Aside from being spritely and spirited, Kate was also very independent - fully capable of enjoying her time on her terms. Despite her independence, she always welcomed her people-visitors with warmth and affection, and she would look at her people-visitors in a peculiar, analytical, way. Oftentimes when she would look at you, it seemed as if she was bemused and thinking to herself, "What are you all about? What's your story?" as she just sort of soaked your various elements in.

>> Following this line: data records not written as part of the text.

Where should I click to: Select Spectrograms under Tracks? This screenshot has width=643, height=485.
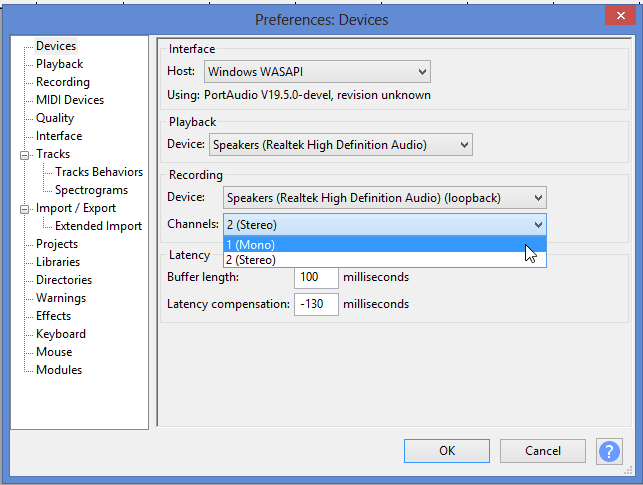click(x=91, y=190)
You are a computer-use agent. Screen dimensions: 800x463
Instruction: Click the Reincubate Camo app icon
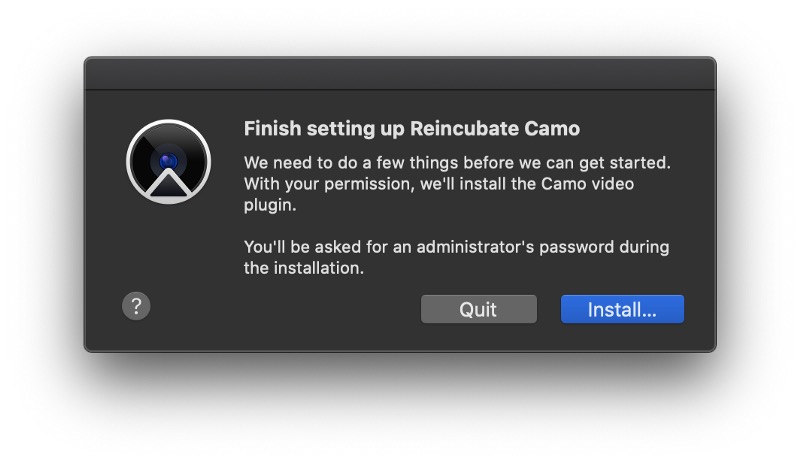click(x=168, y=162)
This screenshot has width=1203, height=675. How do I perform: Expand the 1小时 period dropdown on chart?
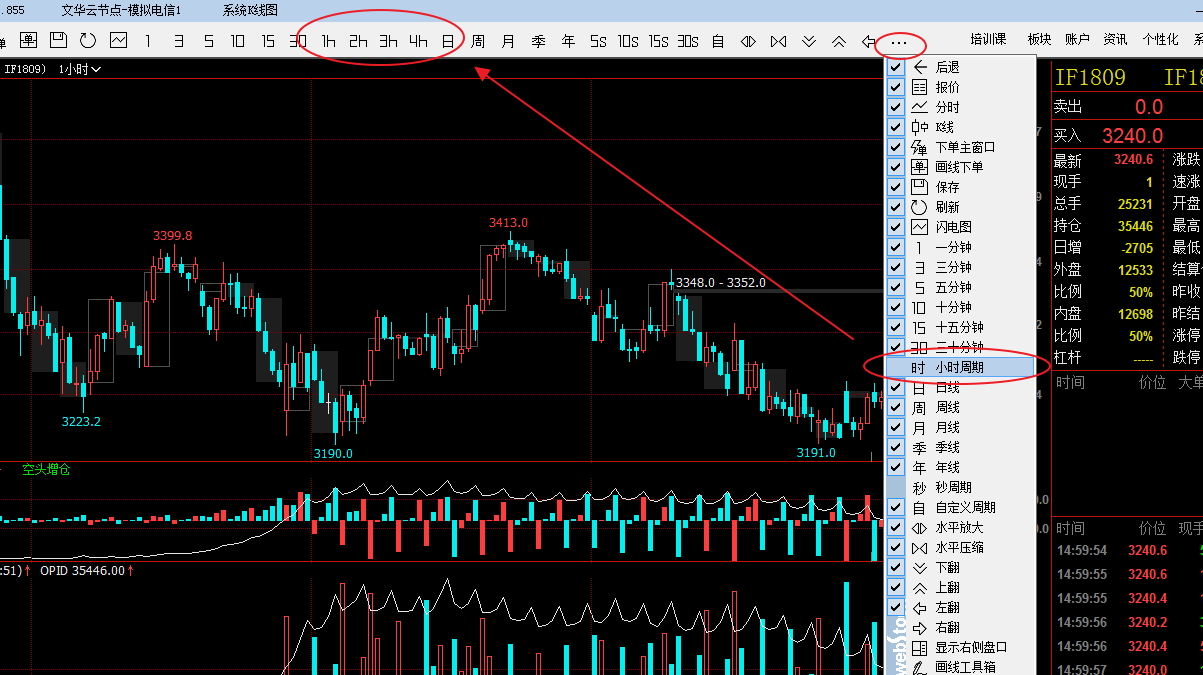[x=80, y=69]
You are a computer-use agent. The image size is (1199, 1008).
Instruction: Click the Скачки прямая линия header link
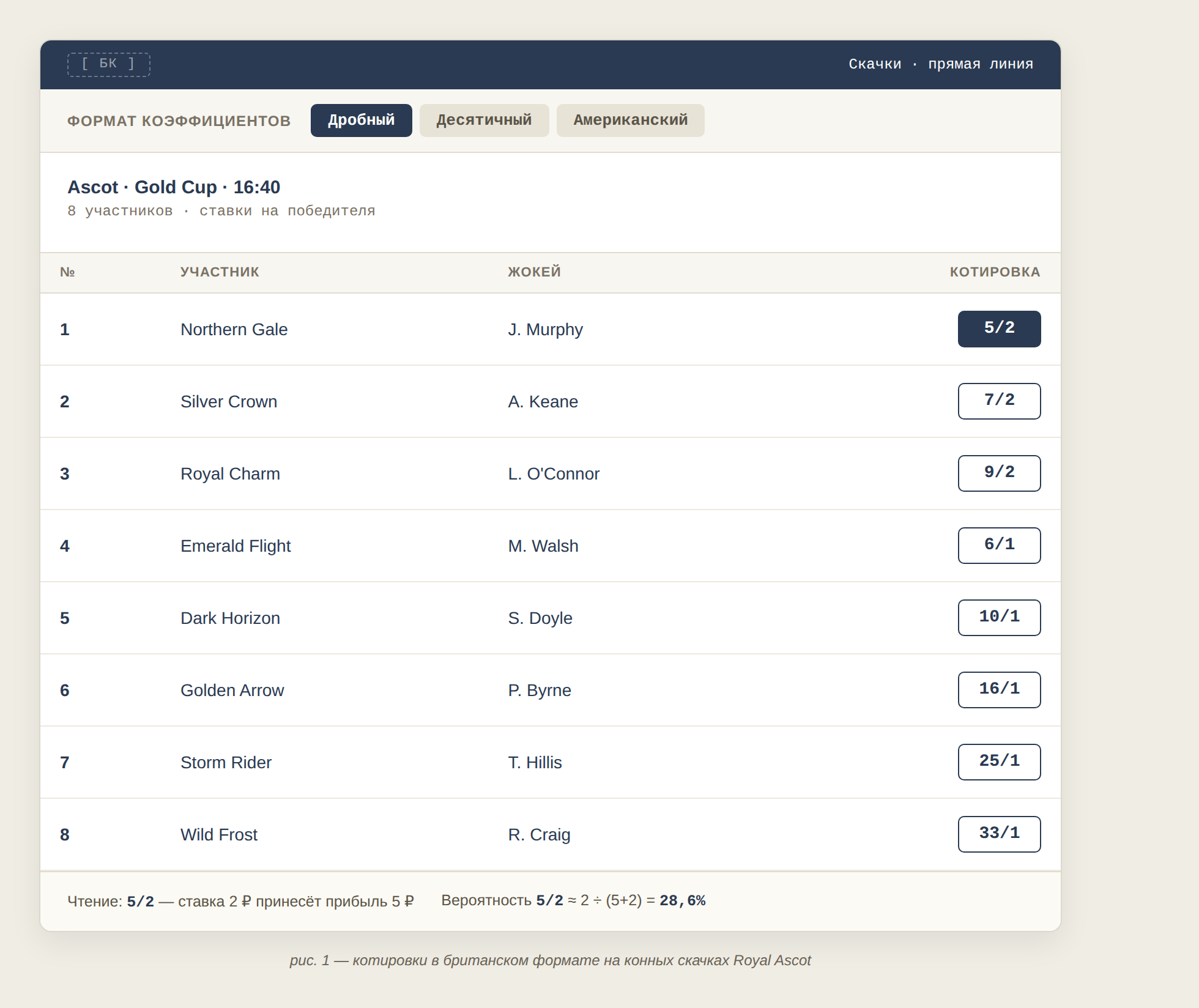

She could be so silly and so in the moment. She would get into these playful moods where she just wanted to snuffle and roll in the sunny grass forever. I would often watch her being beautiful in those moments, but then again, it was difficult for her *not* to be beautiful. In my humble opinion, she was by far one of the most physically beautiful cats in the compound. Yes, I know, all the cats are beautiful, that's true, but you know what I mean. She was gorgeous, but in a subtle way. She was the embodiment of a windswept ember- crackling, and burning, and dancing in the air.
She also had some of the BEST food anticipation faces. Expressed SO much excitement when the tractor came around! Eyes and mouth as wide open as they could go, absolutely adorable!
If she loved you, she loved you. It was a simple transaction. It wasn't conditional, and it wasn't complicated. She was so full of life, and I'm not just talking about her energy level, but how she chose to take it all in. It was so beautiful to be around her, to see her, to learn from her. I miss her.
She lived well past her wild life expectancy, and I take comfort in the fact that we gave her the best possible life full of love and safety, but I can't help but think that she was still gone too soon. She was nearing her 15th birthday, a ripe, respectable age just shy of being considered full-blown elderly for a tiger, she was a small girl, and she was in fantastic shape. I took it for granted that we had at least three or four more years to enjoy her whimsical wildness and her sky-meat faces, so when her health declined so rapidly, it was like getting kicked in the chest - brutal and unexpected. Cancer took her when she should have had more gas in her tank. I know it was foolish of me to make assurances in my head regarding a cats' longevity, but I was convinced her spark would make it to 20. I was convinced she would become a happy, hobbly, snuffly little old lady with scruffy cheeks and lights still in her eyes, but that wasn't to be.
This loss will haunt many of us for years to come. A dancing, burning, beautiful ember disappearing into the night's sky.